- Aim of the task -
Take the data that follows and retype it word for word.
☆ ☆ ☆ ☆ ☆
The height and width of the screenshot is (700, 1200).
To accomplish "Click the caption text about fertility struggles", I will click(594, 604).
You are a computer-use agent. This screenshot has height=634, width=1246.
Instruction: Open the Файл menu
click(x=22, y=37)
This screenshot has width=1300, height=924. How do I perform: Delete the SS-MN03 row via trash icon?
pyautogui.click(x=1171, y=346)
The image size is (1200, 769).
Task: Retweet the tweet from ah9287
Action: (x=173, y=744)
☆ ☆ ☆ ☆ ☆
- Solution to this task -
The height and width of the screenshot is (700, 1200).
To accomplish "Click the caption text about fertility struggles", I will click(594, 604).
You are a computer-use agent. This screenshot has height=634, width=1246.
Instruction: Open the Файл menu
click(x=22, y=37)
This screenshot has width=1300, height=924. How do I perform: Delete the SS-MN03 row via trash icon?
pyautogui.click(x=1171, y=346)
The image size is (1200, 769).
Task: Retweet the tweet from ah9287
Action: (x=173, y=744)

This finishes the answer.